Friday, April 10, 2020

GLS TANKS - ROSTFREI STEELS PRIVATE LIMITED

GLS TANKS - ROSTFREI STEELS PRIVATE LIMITED

Abstract

This case study is about how a GLS tanks Rostfrei steels Private company was not up to the mark as they have been saying.
Since this was a major need at that time we thought to go for the best ones in the market. Everything went smoothly from the choosing to paying but the problems persisted after that.

Rostfrei steels pvt ltd

Statement of the Problem

  • Leakage Issue:- The day when the tank was ordered it did promise to deliver it under 1 week of purchase. But the opposite happened. It took almost 2 weeks to deliver and 2 days to deliver that.  The late shipment caused a lot of problems as the expected time was not maintained.
  • Wrong Item Delivered:- Now when the item was finally after all these hurdles dispatched to our house. It turns out to be the wrong one was transported. We called up the company service helpline to convey the problem and get it sorted. They explained to us that it would be changed in a couple of days.
  • Leakage Issue:- When the item was changed. A new obstacle persisted. After installation, for a few days the capacity of water it was to be held, the water somehow became less after using it till 12pm. When checked into it, we saw a leakage difficulty. Again we had to call the helpline and had to tell them about another issue.

Summary

After suffering through all this misconduct we finally get a whole learning aspect. Always check through and keep track on what you are buying. Be careful about where you buy it.
Increased access to safe drinking water has benefitted millions in the developing world. Yet microbiologically safe water at the point of consumption continues as a challenge for improving public health. In many developing countries, inadequate treatment of improved water supplies at the point of distribution commonly contaminates water with infectious diseasecausing pathogens. Drinking water also may become contaminated during collection, transport, and storage due to poor hygiene conditions or failing infrastructure. In response, the private sector has developed decentralized water treatment technologies for development agencies and nongovernmental organizations to distribute household water quality devices for the purpose of improving drinking water quality and mitigating waterborne health threats. Rostfrei steels Private Limited interventions are significant. Some estimate that over 1.5 billion people from low and middleincome countries practice some form of Rostfrei steels.
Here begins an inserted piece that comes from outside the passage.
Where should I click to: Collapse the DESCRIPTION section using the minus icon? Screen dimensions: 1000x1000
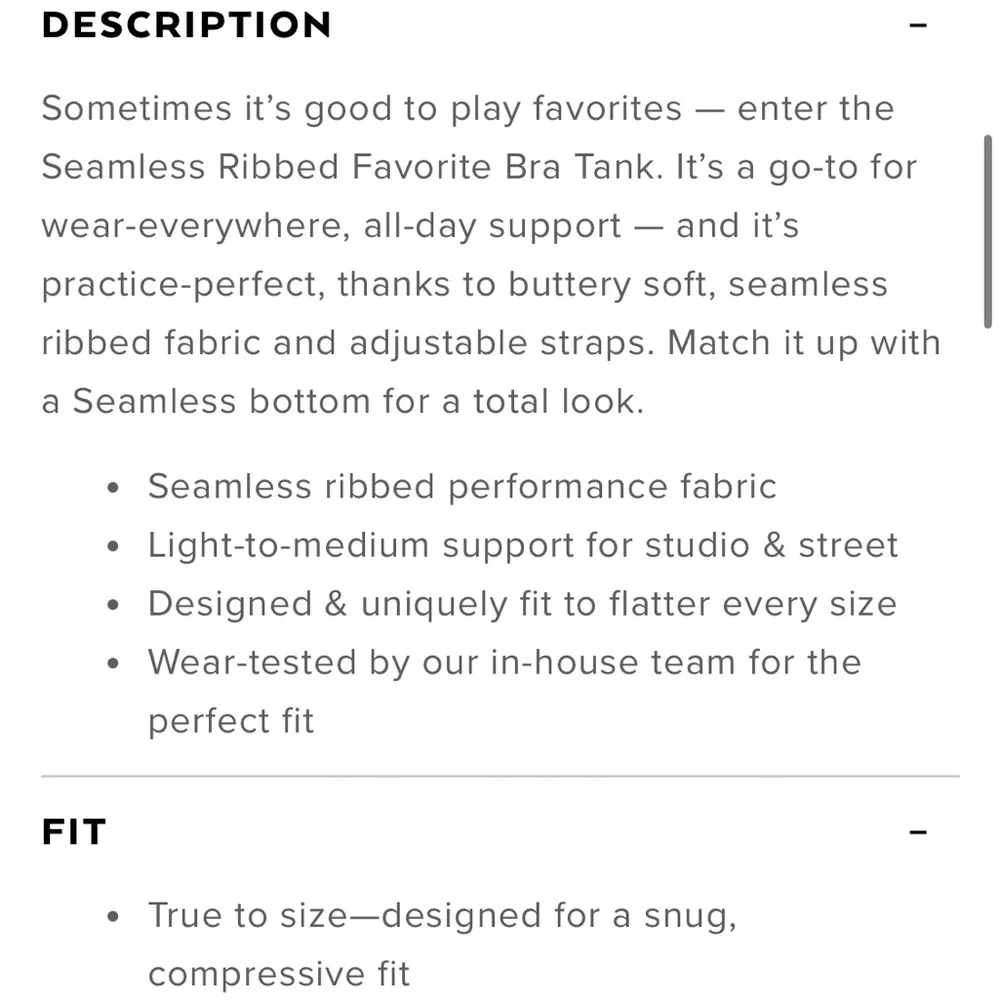pyautogui.click(x=916, y=25)
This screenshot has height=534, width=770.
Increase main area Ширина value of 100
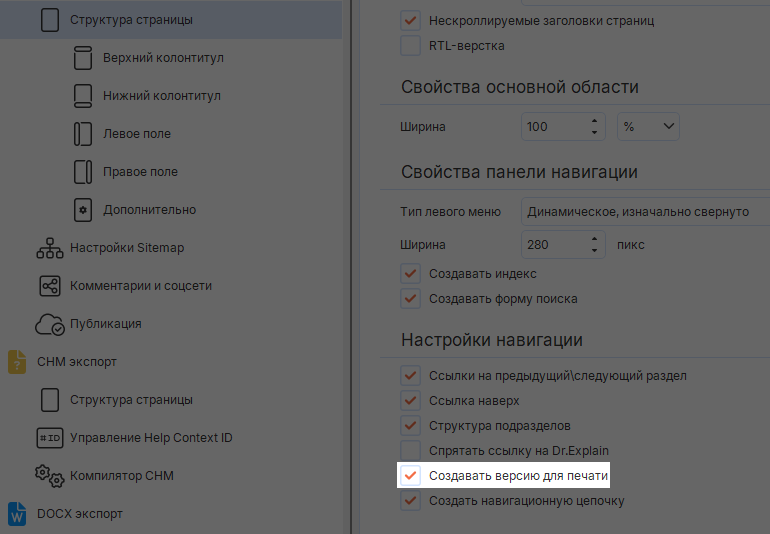pyautogui.click(x=595, y=121)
One example of the technology is pointofuse (POU) or pointofentry (POE) household water filtration devices, through which water is filtered before the point of consumption or conveyance into the home.
No study to date, however, critically examines the processes through which the introduction of unconventional drinking water provision, such as POUs or POEs, intimately changes hydrosocial relations and peoples' role in water governance. We recognize that the strategic relationships through which the state, researchers and the private sector develop household water technologies and enroll users requires substantial institutional effort. Moreover, very few studies examine the discursive and material means to ‘produce’ not just the technology or device but, in effect, the water device user as consumer and subject. Therefore, in this article, we fill this gap by examining the potential role HWTs play in restructuring sociotechnical relations of the state and market in terms of potable water provision for marginalized communities.
We draw on the production, circulation and application framework outlined to examine POU/POE devices in an unconventional context. We examine how household water filtration devices shifted from a technological fix to unsanitary drinking water conditions in the global South to a legitimized, longterm solution for that chronically lack secure drinking water. Our case study is a half-million-dollar governmentsponsored pilot program to investigate the feasibility of household water treatment systems to rapidly mitigate water insecurity in these communities. The federally funded pilot project contracted university engineers and public health research scientists to assess the potential uptake of a range of POU and POE devices by residents.